И вот однажды (в начале мая), влекомый сим неутомимым зовом, я спонтанно шествовал по дремучей чаще до тех пор, пока она вдруг не расступилась: предо мною открылся вид на равнину, пролегающую у отлогого всхолмья, на каковом я очутился, — так что мне представилась изумительная возможность обозреть сию долину во всей ее картинной панораме. Окаймленная лесами, над коими возвышались величавые пирамиды гор, расстилалась она бархатно-зеленым полотном; и у самого центра, огибаемое рощицей, покоилось синее озеро, в котором, чудилось, утопало небо; вдоль дальнего берега золотилась нива, и подле уединенно стоял крохотный лоснящийся белизною домик с красной двускатной кровлей, а прямо за ним — томно дремал плодовый сад, тишью дня убаюканный. То был поистине бесподобный идилличный пейзаж; и я, расположившись у лесной опушки, очарованно любовался им до самого вечера, когда дневное светило стало неспешно опускаться за гряды гор, зажигая их ледяные купола, позлащая сосны, лиственницы и ели на скалистых склонах, и бросая багряную полосу на темнеющие воды озера, воздушной дымкой овеянные. Наступало мгновение волшебного забвения… Мне не хотелось уходить.
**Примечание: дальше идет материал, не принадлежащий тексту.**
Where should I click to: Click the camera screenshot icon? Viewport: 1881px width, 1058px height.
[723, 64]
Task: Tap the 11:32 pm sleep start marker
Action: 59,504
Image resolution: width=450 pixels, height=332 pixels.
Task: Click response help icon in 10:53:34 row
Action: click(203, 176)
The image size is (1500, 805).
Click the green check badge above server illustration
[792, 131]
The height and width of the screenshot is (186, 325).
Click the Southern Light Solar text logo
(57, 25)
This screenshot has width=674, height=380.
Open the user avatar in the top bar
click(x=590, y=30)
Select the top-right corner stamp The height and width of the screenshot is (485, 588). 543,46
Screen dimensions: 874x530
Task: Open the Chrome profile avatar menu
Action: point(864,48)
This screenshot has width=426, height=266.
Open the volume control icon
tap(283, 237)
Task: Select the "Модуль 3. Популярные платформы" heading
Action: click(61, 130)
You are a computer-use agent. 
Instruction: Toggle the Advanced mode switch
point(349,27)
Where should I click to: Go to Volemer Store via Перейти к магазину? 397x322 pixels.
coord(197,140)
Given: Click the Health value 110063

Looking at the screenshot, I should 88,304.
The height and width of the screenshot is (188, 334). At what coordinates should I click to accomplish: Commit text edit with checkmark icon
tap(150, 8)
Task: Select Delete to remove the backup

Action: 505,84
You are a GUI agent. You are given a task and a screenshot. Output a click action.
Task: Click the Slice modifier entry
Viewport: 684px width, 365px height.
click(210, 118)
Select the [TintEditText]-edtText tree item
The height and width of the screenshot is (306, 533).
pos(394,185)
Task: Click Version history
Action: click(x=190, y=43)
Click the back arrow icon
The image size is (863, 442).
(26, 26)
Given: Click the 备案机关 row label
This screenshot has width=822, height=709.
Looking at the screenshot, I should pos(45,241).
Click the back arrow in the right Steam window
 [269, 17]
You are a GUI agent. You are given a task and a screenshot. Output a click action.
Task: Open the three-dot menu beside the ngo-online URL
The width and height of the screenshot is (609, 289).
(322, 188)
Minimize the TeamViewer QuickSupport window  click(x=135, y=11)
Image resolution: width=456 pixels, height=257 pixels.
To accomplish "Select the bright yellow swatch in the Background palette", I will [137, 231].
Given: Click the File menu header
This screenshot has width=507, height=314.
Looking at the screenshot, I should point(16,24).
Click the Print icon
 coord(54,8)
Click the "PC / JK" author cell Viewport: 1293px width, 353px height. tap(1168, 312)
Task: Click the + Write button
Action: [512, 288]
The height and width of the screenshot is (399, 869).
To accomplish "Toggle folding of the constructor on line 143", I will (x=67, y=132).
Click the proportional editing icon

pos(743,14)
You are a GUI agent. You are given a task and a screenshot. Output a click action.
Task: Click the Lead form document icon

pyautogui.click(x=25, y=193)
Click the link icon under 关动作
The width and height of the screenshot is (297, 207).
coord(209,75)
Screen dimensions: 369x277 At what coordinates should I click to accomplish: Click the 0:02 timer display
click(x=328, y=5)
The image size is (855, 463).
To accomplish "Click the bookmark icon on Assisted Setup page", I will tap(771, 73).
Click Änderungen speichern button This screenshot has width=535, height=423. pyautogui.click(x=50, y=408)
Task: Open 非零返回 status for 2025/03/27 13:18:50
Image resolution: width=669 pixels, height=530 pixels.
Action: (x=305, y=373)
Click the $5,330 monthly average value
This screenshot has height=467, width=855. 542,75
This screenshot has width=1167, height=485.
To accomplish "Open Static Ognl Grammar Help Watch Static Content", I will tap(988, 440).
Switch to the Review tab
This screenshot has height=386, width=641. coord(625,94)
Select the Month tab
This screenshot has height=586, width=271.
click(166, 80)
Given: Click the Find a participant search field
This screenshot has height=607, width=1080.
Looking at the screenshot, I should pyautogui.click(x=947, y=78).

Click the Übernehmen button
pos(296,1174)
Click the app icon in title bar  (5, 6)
Я страстно желал узреть долину, омытой лунным перламутром, мечтательную прелесть сообщающим природе, и увериться, что в оконце домика загорится уютный огонек человеческого присутствия… Но Лаэсий и Эвангел уже наверняка беспокоились обо мне. А потому в непередаваемо воодушевленном сожалении я побрел домой; и чем дальше отдалялся я, тем пуще нарастало сие амбивалентное настроение, тем глубже оно пронимало меня, побуждая почасту оборачиваться, — тогда-то я постиг безрассудное нетерпение Орфея, за чьей спиной сквозь мрак Аида ступала Эвридика125, — ибо беспамятно влюбился в это сказочное место. И возмечталось мне, перевоплотившись филином, вершащим свою ночную охоту, низко пролететь вдоль равнины, крылами росистой травы почти касаясь, средь тишайшей беспредельности потемок; вспорхнуть на ветку одного из каштанов у домика и заглянуть в окно, дабы выведать, кто обитает там: счастлив он или печален, одинок или в кругу любящей семьи…
Придя домой, я, будучи сам ни свой, ни словом не обмолвился отцам о моем знаменательном открытии, будто опасаясь, что материализуй я его вербально, оно растает, как признанный сон.